Volendo ricapitolare la circolazione splenica, essa può svolgersi in due modi: l'arteria lienale si suddivide, nell'ilo dell'organo, in rami arteriosi sempre più piccoli (arterie trabecolari); le arteriole pulpari che da essi derivano attraversano gli aggregati linfoidi (noduli di Malpighi) e quindi danno origine ai penicilli; in questo passaggio per i noduli può avvenire il riconoscimento degli antigeni e l'innesco della reazione immunitaria. Le arterie penicillari danno origine ai capillari splenici che decorrono nelle maglie dei cordoni della polpa rossa; la maggior parte di questi, riversa il sangue nei seni venosi (circolazione “chiusa”). Una piccola parte di questi capillari (circa il 3-5%), invece, termina a fondo cieco: gli eritrociti, per raggiungere i seni venosi, devono uscire dai capillari splenici, attraversare le maglie del reticolo (microlacune interstiziali) e rientrare nei seni venosi (circolazione “aperta”). Durante quest'ultima fase può avvenire l'eliminazione degli eritrociti vecchi o danneggiati (emocateresi).

Questa microfotografia mostra un corpuscolo di Malpighi (polpa bianca), circondato da parenchima di polpa rossa.

La ricca e complessa vascolarizzazione della milza umana ha lasciato supporre che, analogamente a quanto descritto in altri mammiferi come il cane, il gatto, il cavallo, essa potesse avere funzione di riserva di sangue (milza di deposito). Questo è stato smentito dal fatto che le trabecole della milza umana, a differenza da quelle degli altri mammiferi, sono prive di fibrocellule muscolari lisce che, innervate dal sistema nervoso autonomo, possono all'occorrenza contrarsi e spremere nella circolazione generale la quota di sangue in essa contenuta.

Nel punto in cui le arteriole penicillari danno origine ai capillari splenici, inoltre, vi è una ricca quota di macrofagi, a formare una sorta di guaina tra la polpa bianca e la polpa rossa; questa regione prende il nome di zona marginale e si pensa possa avere un modesto ruolo sia immunitario che emocateretico.
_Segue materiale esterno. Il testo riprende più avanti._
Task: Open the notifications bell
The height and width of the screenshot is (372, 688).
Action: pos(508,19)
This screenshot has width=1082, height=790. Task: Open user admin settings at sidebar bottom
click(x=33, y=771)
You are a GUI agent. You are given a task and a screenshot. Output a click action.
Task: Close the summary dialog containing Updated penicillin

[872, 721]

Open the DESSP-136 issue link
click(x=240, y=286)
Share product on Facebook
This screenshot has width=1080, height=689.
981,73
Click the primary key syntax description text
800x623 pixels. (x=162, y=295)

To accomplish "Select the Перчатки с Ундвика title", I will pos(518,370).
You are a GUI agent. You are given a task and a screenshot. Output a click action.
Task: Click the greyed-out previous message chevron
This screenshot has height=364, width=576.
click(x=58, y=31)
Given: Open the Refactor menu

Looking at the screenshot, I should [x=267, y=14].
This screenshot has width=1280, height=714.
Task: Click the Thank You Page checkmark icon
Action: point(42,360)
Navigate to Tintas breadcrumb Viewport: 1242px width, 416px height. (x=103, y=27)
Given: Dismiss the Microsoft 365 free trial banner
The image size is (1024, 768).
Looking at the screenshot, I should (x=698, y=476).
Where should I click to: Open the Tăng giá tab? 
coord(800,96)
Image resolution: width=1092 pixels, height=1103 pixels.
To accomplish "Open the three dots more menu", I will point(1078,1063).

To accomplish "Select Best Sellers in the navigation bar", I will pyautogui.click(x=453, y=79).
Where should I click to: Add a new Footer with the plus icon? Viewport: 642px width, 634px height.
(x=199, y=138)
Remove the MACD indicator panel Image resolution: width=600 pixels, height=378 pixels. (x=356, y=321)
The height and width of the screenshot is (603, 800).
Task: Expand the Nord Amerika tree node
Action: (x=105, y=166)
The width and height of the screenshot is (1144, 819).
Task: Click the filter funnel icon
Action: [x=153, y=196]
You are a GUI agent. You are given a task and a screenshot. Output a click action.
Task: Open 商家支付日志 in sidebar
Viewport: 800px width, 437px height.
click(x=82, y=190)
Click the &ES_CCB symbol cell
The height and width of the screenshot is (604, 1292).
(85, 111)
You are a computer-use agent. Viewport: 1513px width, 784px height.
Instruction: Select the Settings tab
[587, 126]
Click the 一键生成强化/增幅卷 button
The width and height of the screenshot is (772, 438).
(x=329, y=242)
In seguito a splenectomia parziale, la milza, analogamente ad altri organi parenchimatosi, come il fegato e il pancreas, può rigenerare, segno che, anche nel suo parenchima, probabilmente si trovano cellule staminali e/o germinali che, opportunamente stimolate, possono proliferare e differenziarsi nel tessuto maturo.

Segnaliamo infine che nella milza, come nel timo, mancano vasi linfatici afferenti, essendo questi organi provvisti soltanto di una rete linfatica efferente dall'organo e drenante nei linfonodi locoregionali.